__Try it__.
The output consists only of the lines from the one with "Viewport: 1130px width, 660px height." through the end of the records, each printed exactly, and contains no pictures.

__Entries shown__.
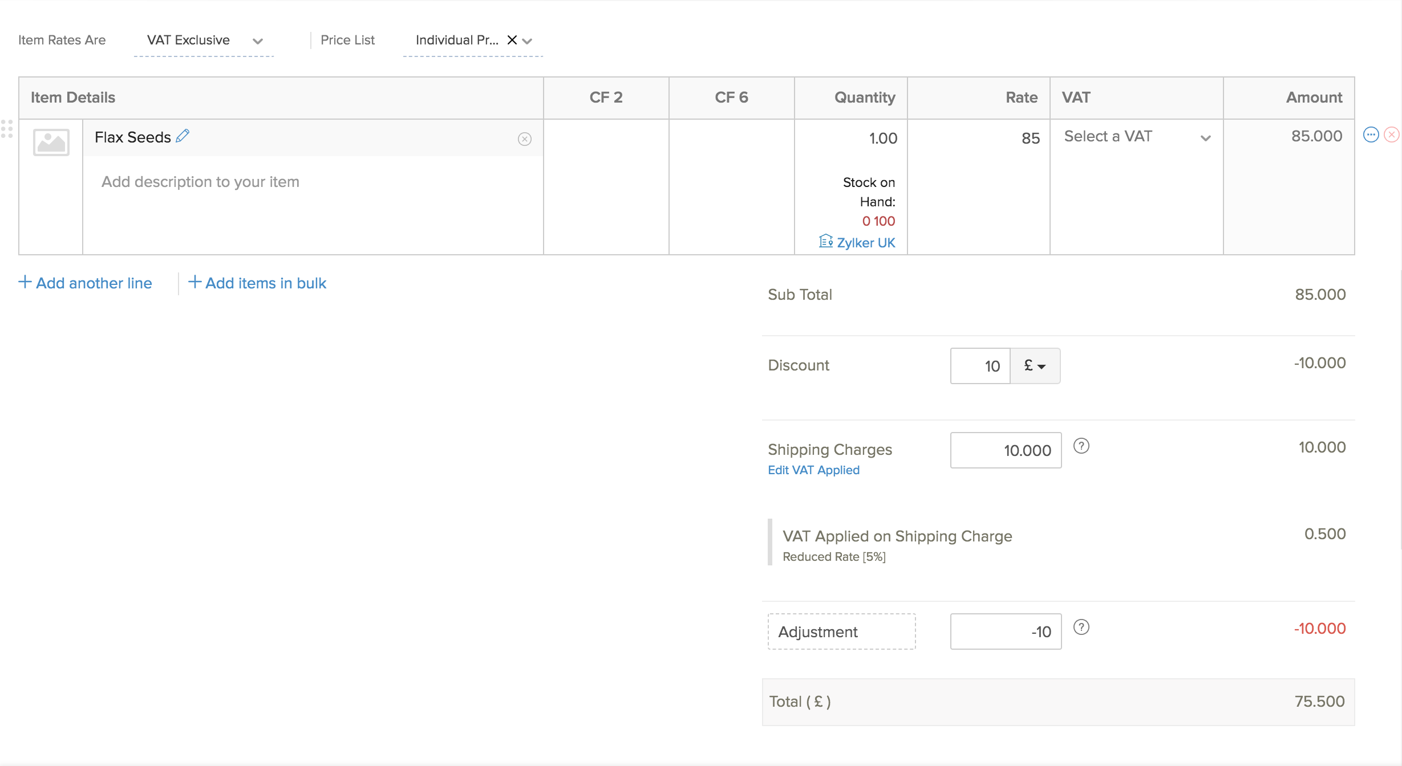This screenshot has height=766, width=1402.
Task: Grab the row drag handle dots
Action: [x=7, y=129]
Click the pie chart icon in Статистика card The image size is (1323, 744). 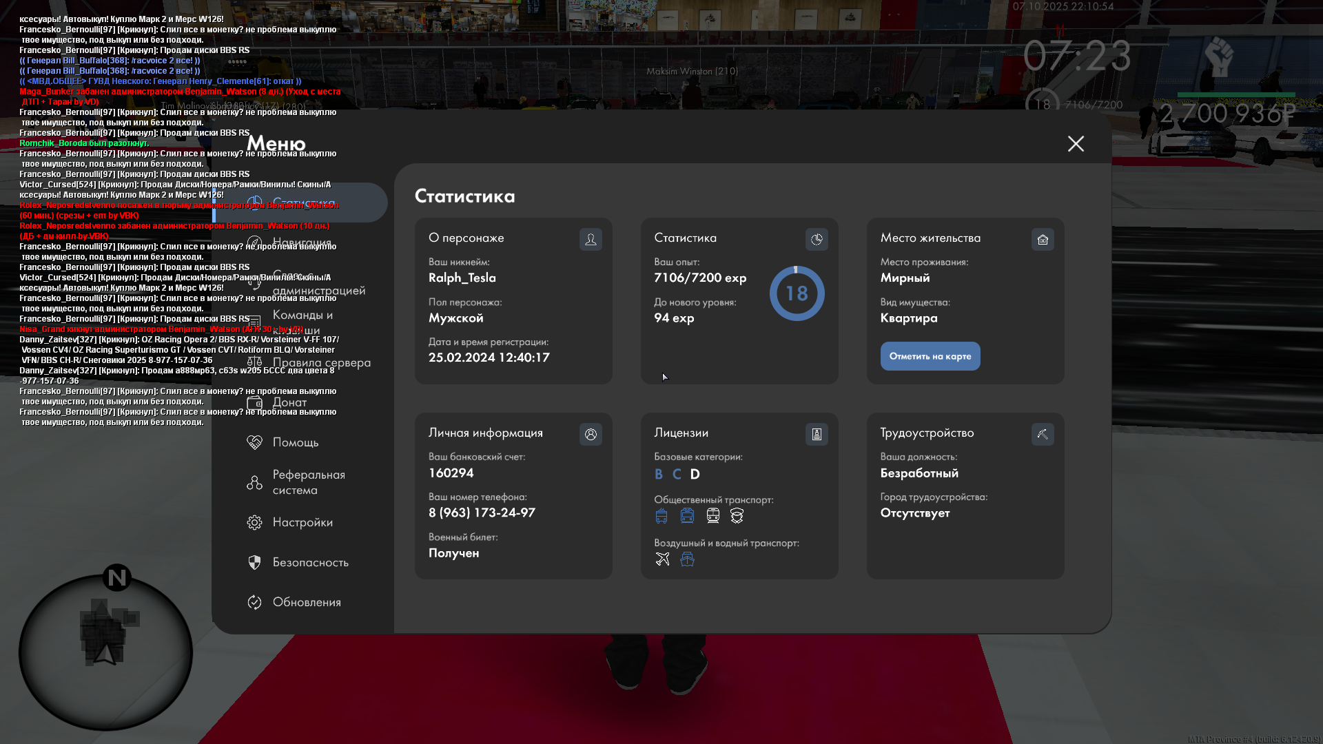[817, 239]
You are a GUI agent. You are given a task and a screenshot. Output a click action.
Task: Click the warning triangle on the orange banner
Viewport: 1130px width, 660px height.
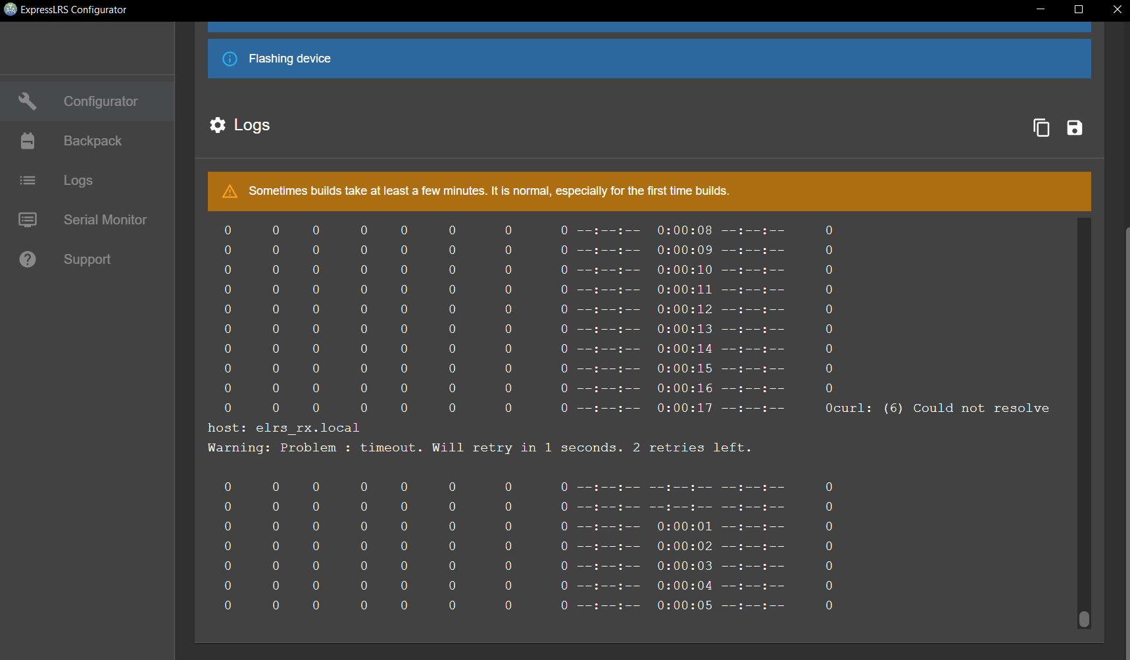230,191
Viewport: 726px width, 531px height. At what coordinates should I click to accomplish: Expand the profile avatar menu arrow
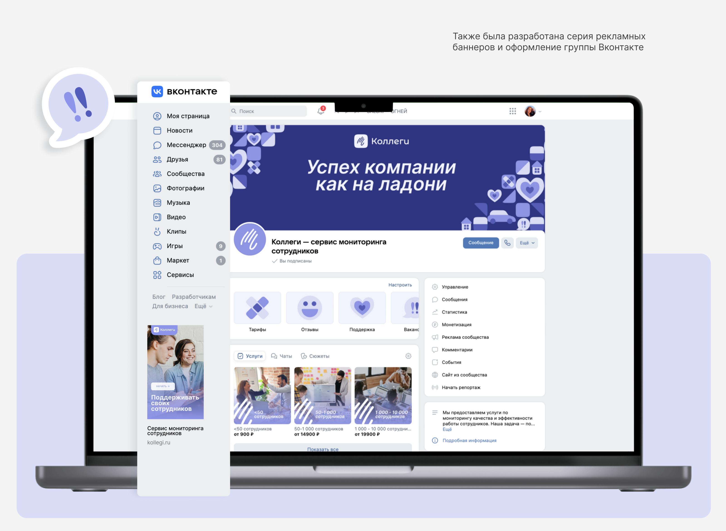tap(540, 112)
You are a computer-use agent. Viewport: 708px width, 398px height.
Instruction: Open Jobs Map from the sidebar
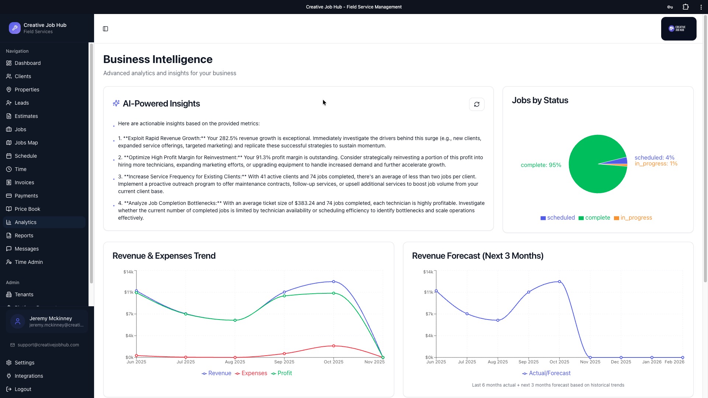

__Your solution__.
Viewport: 1130px width, 660px height.
230,191
Viewport: 726px width, 531px height. At what coordinates should I click to accomplish: Expand the profile avatar menu arrow
tap(540, 112)
You are a computer-use agent. Viewport: 708px width, 398px height.
Instruction: Open Jobs Map from the sidebar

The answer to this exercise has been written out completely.